▸ TEXTE DU DOCUMENT:
──────────────────────────────
Baisser les coûts de production
L'objectif d'Annie ? Assurer la pérennité du domaine tout en augmentant la qualité des vins. Elle décide d'éliminer les vignes sur échalas pour installer un vignoble mécanisable afin de baisser les coûts de production. Le calcul est vite fait : « Il faut 20 heures par hectare pour relever une vigne palissée contre 80 heures pour une vigne sur échalas », explique-t-elle.
De 1999 à 2004, elle arrache et replante ainsi 2 hectares. L'ensemble est palissé avec cinq fils, le plus haut étant à 1,80 m. Elle enherbe le vignoble de manière à « éviter l'érosion et les ornières dans les fortes pentes, même si cela concurrence la vigne ». À partir de 2000, elle taille plus court et pratique un épamprage plus sévère, « en dégageant la souche, mais également le cœur du cep ».
Au chai, elle investit dans un égrappoir ainsi que dans un groupe d'embouteillage et d'étiquetage. De la plantation à la vente, elle « maîtrise tout ». En 2004, elle achète un pressoir pneumatique Diemme de 23 hl. « La qualité du vin de presse est bien meilleure », constate l'Auvergnate.
──────────────────────────────
▸ TRAVAIL DEMANDÉ:
(1) Répondez d'après le texte sur le vignoble d'Annie :
(a) Combien d'heures par hectare faut-il pour relever une vigne sur échalas ?
(b) Quelle surface est arrachée et replantée de 1999 à 2004 ?
(c) Quelle est la capacité du pressoir pneumatique acheté en 2004 ?
(2) Poursuivez le texte sur le vignoble d'Annie après sa dernière phrase.

▸ DONNÉES DISPONIBLES:
──────────────────────────────
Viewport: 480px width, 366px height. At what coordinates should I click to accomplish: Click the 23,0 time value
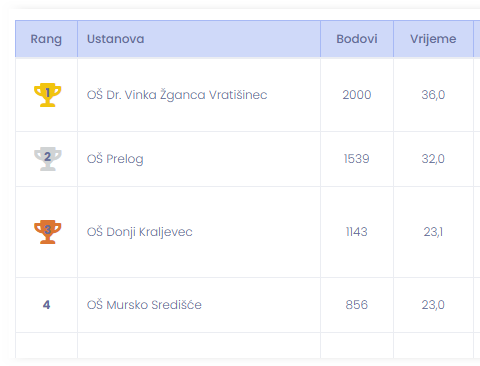click(x=433, y=305)
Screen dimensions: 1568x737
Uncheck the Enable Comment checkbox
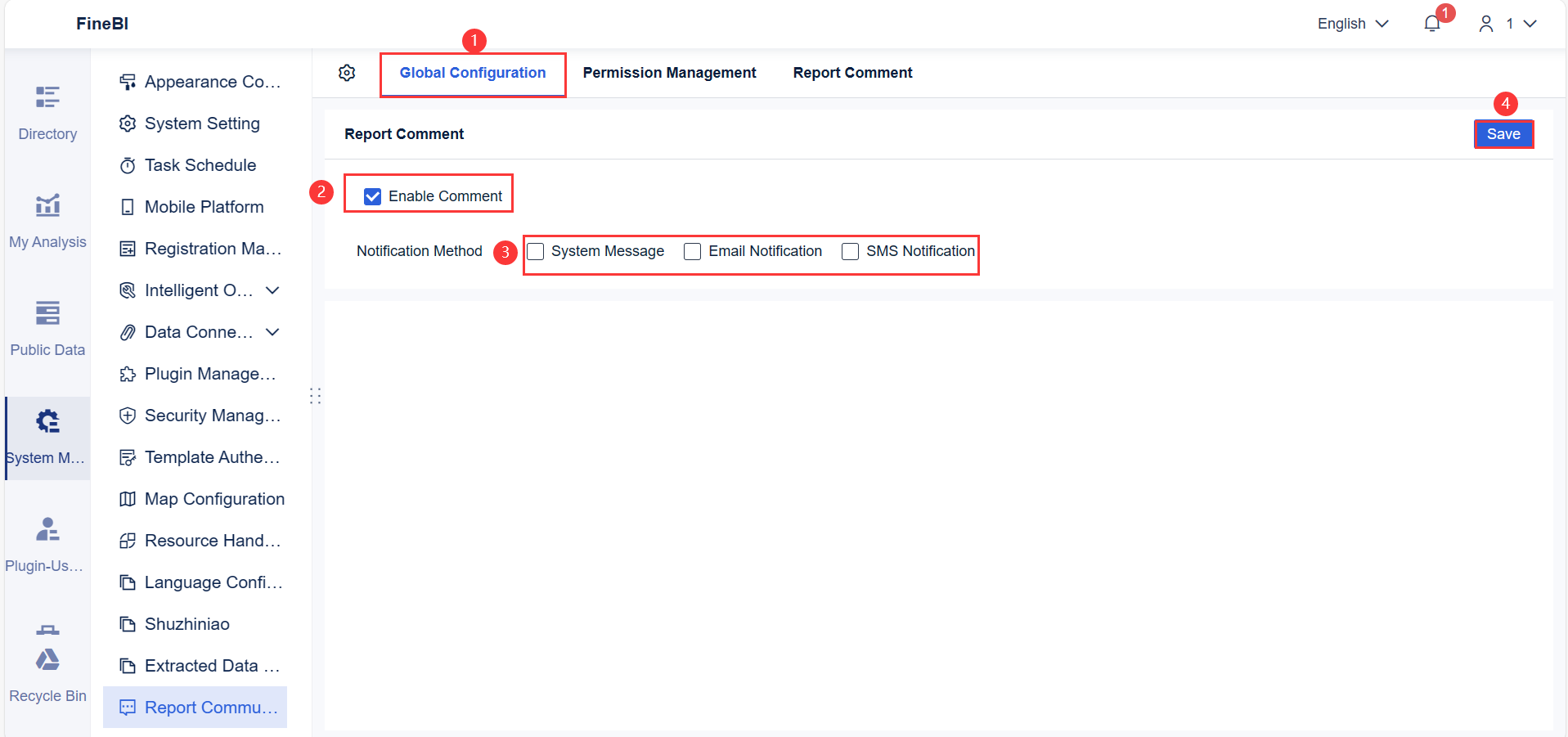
──────────────────────────────
▸ RÉSULTATS:
(1)
(a) 80 heures par hectare.
(b) 2 hectares.
(c) 23 hl.

(2)
Mais en 2004, « au moment où les jeunes vignes commençaient à donner, la demande a baissé, se souvient-elle. En 2005, nous avons bridé le rendement à 42-45 hl/ha ».
Sur le plan commercial, elle prospecte de nouveaux clients pour réagir à la baisse des commandes des restaurateurs avec qui elle réalisait 25 % de ses ventes. Elle contracte un marché en direct avec un centre Leclerc de la région, « qui joue très bien le jeu des vins locaux ». Depuis son bureau, elle démarche une vingtaine de cavistes et restaurants parisiens au téléphone.
Elle en décroche deux. Elle crée aussi une journée portes ouvertes. Depuis, elle a lieu fin mai-début juin, sauf cette année… faute de vins.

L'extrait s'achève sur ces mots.